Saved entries
--------------------------------
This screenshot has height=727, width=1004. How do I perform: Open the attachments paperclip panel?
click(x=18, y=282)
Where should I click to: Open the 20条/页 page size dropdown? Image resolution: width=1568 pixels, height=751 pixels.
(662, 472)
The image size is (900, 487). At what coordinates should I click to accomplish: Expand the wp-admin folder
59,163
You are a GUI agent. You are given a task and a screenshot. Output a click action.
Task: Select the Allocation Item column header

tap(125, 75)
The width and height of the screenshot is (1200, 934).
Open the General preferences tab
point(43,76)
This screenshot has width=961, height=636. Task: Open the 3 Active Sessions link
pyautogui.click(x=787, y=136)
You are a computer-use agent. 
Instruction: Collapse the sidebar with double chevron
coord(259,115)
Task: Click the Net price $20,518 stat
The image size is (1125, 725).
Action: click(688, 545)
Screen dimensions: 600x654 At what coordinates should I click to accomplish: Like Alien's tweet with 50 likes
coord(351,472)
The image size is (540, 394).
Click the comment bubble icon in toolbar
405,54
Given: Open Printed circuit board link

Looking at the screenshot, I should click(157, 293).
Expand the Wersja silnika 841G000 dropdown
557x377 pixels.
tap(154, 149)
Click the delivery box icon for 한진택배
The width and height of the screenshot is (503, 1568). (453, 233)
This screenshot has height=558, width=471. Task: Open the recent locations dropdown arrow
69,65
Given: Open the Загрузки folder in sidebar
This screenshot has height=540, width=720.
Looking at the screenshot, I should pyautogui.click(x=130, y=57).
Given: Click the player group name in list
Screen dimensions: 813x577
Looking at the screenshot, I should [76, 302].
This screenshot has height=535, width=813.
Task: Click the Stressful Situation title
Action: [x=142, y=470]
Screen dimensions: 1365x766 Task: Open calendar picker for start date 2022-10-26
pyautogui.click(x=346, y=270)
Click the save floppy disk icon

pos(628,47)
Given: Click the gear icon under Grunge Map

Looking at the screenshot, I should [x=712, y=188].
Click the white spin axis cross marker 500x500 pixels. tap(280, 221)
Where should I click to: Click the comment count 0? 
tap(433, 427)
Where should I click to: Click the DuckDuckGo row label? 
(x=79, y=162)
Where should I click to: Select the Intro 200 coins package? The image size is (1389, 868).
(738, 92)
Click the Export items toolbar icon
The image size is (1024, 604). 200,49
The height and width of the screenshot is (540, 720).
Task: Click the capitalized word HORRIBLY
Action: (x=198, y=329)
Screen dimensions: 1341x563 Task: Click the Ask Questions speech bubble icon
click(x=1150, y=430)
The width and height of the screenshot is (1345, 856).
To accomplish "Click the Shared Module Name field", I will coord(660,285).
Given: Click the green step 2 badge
--------------------------------
> **TASK TO COMPLETE**: Go through the data above and copy all of it exactly.

> **RESPONSE AREA**:
This screenshot has height=727, width=1004. How do I perform: Open the attachments paperclip panel?
click(x=18, y=282)
Where should I click to: Open the 20条/页 page size dropdown? Image resolution: width=1568 pixels, height=751 pixels.
(662, 472)
The image size is (900, 487). At what coordinates should I click to accomplish: Expand the wp-admin folder
59,163
You are a GUI agent. You are given a task and a screenshot. Output a click action.
Task: Select the Allocation Item column header

tap(125, 75)
The width and height of the screenshot is (1200, 934).
Open the General preferences tab
point(43,76)
This screenshot has width=961, height=636. Task: Open the 3 Active Sessions link
pyautogui.click(x=787, y=136)
You are a computer-use agent. 
Instruction: Collapse the sidebar with double chevron
coord(259,115)
Task: Click the Net price $20,518 stat
The image size is (1125, 725).
Action: click(688, 545)
Screen dimensions: 600x654 At what coordinates should I click to accomplish: Like Alien's tweet with 50 likes
coord(351,472)
The image size is (540, 394).
Click the comment bubble icon in toolbar
405,54
Given: Open Printed circuit board link

Looking at the screenshot, I should click(157, 293).
Expand the Wersja silnika 841G000 dropdown
557x377 pixels.
tap(154, 149)
Click the delivery box icon for 한진택배
The width and height of the screenshot is (503, 1568). (453, 233)
This screenshot has height=558, width=471. Task: Open the recent locations dropdown arrow
69,65
Given: Open the Загрузки folder in sidebar
This screenshot has height=540, width=720.
Looking at the screenshot, I should pyautogui.click(x=130, y=57).
Given: Click the player group name in list
Screen dimensions: 813x577
Looking at the screenshot, I should [76, 302].
This screenshot has height=535, width=813.
Task: Click the Stressful Situation title
Action: [x=142, y=470]
Screen dimensions: 1365x766 Task: Open calendar picker for start date 2022-10-26
pyautogui.click(x=346, y=270)
Click the save floppy disk icon

pos(628,47)
Given: Click the gear icon under Grunge Map

Looking at the screenshot, I should [x=712, y=188].
Click the white spin axis cross marker 500x500 pixels. tap(280, 221)
Where should I click to: Click the comment count 0? 
tap(433, 427)
Where should I click to: Click the DuckDuckGo row label? 
(x=79, y=162)
Where should I click to: Select the Intro 200 coins package? The image size is (1389, 868).
(738, 92)
Click the Export items toolbar icon
The image size is (1024, 604). 200,49
The height and width of the screenshot is (540, 720).
Task: Click the capitalized word HORRIBLY
Action: (x=198, y=329)
Screen dimensions: 1341x563 Task: Click the Ask Questions speech bubble icon
click(x=1150, y=430)
The width and height of the screenshot is (1345, 856).
To accomplish "Click the Shared Module Name field", I will coord(660,285).
Given: Click the green step 2 badge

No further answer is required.